§ **INSTRUCTIONS FOR THE TASK**: Tally every line in the following material that has the word "computer" in it, and answer with that figure alone.

((

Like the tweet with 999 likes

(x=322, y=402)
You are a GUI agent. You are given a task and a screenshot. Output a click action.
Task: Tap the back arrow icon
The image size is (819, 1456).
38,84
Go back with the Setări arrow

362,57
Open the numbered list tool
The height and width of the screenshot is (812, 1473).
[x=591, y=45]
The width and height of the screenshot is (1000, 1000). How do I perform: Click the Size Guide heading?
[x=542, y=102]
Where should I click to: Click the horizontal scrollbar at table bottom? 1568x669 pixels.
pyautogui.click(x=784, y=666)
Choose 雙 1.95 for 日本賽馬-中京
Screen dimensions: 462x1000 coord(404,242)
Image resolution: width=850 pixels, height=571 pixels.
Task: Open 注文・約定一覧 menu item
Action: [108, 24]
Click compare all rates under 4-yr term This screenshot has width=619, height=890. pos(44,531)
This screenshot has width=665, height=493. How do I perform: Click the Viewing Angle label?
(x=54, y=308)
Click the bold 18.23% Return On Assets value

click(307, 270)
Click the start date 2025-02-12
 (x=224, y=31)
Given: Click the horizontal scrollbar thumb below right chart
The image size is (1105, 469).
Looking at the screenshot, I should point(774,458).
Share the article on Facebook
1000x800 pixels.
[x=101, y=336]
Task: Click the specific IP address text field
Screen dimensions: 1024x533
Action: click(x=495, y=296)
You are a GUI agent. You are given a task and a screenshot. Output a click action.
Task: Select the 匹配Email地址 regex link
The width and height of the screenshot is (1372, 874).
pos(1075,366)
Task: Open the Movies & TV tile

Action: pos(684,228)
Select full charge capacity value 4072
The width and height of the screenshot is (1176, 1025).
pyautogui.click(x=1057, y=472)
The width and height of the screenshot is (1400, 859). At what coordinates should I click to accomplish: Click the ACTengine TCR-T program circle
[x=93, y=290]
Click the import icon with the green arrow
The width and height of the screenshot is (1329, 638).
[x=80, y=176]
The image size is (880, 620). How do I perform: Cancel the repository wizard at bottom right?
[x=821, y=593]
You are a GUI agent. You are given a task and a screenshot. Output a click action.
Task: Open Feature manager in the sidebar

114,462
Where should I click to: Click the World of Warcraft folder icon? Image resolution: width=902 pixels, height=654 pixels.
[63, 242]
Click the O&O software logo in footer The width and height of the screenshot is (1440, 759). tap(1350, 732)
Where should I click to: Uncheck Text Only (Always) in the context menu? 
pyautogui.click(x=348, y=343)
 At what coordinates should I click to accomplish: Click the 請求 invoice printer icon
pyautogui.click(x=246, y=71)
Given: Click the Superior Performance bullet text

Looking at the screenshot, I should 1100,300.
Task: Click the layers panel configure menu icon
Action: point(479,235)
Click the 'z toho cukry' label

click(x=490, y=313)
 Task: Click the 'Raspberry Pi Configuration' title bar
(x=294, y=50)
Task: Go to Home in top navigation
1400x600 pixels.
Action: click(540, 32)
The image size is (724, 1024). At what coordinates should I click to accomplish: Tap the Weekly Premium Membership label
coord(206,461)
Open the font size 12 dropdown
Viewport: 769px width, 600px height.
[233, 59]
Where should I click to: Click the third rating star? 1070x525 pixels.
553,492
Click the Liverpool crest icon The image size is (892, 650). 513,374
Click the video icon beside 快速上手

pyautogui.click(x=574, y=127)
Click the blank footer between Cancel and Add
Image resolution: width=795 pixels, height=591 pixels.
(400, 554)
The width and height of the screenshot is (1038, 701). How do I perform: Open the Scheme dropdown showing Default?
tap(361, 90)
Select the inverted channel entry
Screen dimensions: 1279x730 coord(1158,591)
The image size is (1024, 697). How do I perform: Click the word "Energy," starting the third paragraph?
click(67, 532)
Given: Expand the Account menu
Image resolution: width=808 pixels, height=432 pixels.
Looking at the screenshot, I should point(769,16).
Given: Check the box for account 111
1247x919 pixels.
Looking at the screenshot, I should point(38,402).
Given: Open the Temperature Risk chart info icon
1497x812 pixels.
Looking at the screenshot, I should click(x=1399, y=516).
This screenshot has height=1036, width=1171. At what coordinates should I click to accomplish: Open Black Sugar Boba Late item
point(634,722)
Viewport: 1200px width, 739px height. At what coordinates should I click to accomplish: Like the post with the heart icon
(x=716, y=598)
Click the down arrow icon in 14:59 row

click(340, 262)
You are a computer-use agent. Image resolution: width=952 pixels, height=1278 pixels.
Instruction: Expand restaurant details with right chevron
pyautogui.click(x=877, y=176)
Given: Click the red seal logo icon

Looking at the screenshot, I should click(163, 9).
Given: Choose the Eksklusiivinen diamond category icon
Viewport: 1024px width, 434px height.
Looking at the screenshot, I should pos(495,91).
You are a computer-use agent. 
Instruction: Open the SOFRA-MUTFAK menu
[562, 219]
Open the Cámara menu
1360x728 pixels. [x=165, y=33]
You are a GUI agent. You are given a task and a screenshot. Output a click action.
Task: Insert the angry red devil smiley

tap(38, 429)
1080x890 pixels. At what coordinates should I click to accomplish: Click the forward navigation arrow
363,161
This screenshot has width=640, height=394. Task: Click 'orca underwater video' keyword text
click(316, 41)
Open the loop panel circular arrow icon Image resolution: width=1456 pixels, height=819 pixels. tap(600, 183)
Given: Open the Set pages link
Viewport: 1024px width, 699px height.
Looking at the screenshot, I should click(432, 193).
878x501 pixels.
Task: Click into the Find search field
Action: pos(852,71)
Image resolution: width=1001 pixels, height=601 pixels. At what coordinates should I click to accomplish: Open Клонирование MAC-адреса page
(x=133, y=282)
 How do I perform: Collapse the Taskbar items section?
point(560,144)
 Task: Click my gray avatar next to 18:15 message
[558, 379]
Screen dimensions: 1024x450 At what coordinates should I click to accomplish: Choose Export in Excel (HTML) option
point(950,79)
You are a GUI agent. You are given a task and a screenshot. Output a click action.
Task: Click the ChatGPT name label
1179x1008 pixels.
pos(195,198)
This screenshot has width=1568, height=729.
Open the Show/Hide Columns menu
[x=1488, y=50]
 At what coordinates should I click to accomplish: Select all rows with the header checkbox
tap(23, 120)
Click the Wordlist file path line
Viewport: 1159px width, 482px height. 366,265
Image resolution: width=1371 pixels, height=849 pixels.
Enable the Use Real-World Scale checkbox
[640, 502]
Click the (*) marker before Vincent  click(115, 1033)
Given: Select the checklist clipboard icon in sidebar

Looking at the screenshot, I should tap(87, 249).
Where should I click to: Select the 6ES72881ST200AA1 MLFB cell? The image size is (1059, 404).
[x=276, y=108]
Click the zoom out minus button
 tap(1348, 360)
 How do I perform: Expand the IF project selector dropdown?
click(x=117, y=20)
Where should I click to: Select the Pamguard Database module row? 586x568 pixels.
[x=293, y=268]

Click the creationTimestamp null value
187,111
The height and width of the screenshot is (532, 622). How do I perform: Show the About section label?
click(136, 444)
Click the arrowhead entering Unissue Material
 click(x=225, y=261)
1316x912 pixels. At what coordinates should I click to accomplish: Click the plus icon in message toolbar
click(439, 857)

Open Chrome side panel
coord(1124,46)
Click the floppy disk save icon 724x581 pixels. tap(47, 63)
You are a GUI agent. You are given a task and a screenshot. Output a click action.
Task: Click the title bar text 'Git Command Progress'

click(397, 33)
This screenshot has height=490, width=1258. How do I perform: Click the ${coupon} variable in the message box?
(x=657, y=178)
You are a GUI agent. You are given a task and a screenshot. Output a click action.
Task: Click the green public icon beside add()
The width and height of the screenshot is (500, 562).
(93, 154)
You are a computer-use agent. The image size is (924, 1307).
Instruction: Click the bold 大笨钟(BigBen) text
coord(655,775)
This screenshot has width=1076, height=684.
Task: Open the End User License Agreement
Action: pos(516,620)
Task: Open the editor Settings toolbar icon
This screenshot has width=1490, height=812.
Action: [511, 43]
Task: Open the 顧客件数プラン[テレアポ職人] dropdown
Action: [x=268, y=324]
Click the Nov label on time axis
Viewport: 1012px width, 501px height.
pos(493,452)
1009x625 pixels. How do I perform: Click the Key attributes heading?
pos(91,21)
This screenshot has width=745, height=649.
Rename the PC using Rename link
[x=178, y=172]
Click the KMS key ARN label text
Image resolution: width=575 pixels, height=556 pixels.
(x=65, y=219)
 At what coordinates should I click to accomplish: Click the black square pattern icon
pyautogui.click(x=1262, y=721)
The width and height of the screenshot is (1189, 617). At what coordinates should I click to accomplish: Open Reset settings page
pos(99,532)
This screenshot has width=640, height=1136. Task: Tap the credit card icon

))

§ **ANSWER SECTION**: 3